■ **Work instructions**
a: From the fertility-treatment blog post below, copy the passage that begins with the words "I’m supposed to" and ends after "go all hormonal.".
b: In the fertility-treatment blog post below, list each item that the parenthetical names as included in the Cancun trip.

■ **Document text**

Ever wonder what $5,000 worth of medication looks like? Try an 18″ x 18″ cardbox box filled to the brim. Doesn’t sound like a lot, but, goddamn, that’s a lotta cash. That’s the little surprise I got from Mr. Fed Ex this morning.
I’ve said – and still maintain – that we’re very fortunate to have insurance to cover a large chunk of this procedure. Heck, that’s the main reason we’re doing this – we’re being forced out of this insurance plan in December and it’s the only plan in the state of Louisiana that offers fertility treatment benefits (another story altogether). But, that said, we’re still forking over at least $3,500. Did you know that we could’ve gone to Cancun, had the practically the entire trip (room, board, meds, docs, procedures, you name it) done for the same $3,500? Seriously, if we have to do this again, no if’s, and’s, or but’s, we are going to Cancun.
But, I digress. Back to fun Medicineland.
I’m supposed to take all of that in the next three weeks and not feel like a total fire-breathing meltdown of a humanoid? Just looking at it made me go all hormonal.
Yesterday, the acupuncturist poked me in places that were supposed to help with this new fun trend of sudden meltdowns. If my reaction to opening the package is any indication, the poking didn’t work. Oh yeah, the spontaneous crying has continued; it got so bad that I broke into tears yesterday in the car listening to Rush Limbaugh (ok, perhaps there could have been a subconscious reason for my tears, like, maybe my masochistic sense of entertainment being to keep in touch with right-wing wackjobs). But, seriously, I’m already feeling pretty wracked and we haven’t even started. I suppose this is where the positive manifestation comes into play…
And then there’s the needle issue. I wish I could show you the needle I saw in that package. That is not a tiny needle. That is a motherlovin’ NEEDLE. And they want Baby Daddy to do the honors. You should have seen the practice round at the clinic – the nurse’s advice was to shove it straight in all the way, “like throwing a dart.” Really? My butt is now a dart board? I love B.D. to death, but I’m a little nervous about being on the receiving end of his shots. Case in point: he’s out of town visiting his family for his mother’s 60th birthday and I just texted him suggesting that he consult his cousin, the nurse, about giving gentle shots with big needles. His response? “Oh, the bigger the painless’y. xx” Can you feel my anxiety level rise through the ethernet cables?!

■ **Data section**
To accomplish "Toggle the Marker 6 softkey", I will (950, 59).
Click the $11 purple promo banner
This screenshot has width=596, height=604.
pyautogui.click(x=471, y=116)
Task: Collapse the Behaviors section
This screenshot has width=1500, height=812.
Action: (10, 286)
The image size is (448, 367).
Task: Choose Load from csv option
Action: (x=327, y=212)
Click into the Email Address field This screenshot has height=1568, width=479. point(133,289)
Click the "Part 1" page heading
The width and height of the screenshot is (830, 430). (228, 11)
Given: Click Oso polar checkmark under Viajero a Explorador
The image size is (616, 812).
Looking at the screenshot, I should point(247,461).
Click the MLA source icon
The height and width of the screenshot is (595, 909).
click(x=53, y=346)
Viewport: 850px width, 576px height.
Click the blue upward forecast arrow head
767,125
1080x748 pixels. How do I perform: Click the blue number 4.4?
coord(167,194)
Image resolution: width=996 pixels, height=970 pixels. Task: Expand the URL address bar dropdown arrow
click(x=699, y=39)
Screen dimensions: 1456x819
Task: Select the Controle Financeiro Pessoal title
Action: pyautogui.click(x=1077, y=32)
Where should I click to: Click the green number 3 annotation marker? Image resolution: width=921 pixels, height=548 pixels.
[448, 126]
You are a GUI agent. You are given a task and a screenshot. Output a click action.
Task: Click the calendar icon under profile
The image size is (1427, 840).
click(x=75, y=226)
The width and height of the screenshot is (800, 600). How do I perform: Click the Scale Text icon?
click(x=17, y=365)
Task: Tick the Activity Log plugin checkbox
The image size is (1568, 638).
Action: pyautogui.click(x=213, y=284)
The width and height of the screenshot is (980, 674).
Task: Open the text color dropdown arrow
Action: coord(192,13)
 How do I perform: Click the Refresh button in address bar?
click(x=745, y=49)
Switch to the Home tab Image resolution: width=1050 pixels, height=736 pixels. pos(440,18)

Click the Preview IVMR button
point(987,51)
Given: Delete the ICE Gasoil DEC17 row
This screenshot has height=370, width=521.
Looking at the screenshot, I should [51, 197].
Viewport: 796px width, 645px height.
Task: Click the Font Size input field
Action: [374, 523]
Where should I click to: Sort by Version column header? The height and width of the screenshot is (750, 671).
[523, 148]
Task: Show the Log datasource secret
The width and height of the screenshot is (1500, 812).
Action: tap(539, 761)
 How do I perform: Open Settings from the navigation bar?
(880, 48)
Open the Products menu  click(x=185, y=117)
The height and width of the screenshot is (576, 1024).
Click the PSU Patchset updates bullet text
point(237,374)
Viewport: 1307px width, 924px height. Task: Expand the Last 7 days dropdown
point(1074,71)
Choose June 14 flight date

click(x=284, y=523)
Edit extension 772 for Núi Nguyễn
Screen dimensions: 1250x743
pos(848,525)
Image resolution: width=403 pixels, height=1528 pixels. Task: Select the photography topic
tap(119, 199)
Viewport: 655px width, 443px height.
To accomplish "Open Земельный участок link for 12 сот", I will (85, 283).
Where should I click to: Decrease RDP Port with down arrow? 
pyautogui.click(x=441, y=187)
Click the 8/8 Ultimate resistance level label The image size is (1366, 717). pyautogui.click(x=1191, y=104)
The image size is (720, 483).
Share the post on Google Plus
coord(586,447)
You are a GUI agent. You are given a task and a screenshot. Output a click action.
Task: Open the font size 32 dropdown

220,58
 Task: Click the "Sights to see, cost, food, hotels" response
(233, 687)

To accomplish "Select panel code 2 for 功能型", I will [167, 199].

■ **Outputs for the tasks**
a:
I’m supposed to take all of that in the next three weeks and not feel like a total fire-breathing meltdown of a humanoid? Just looking at it made me go all hormonal.

b: room, board, meds, docs, procedures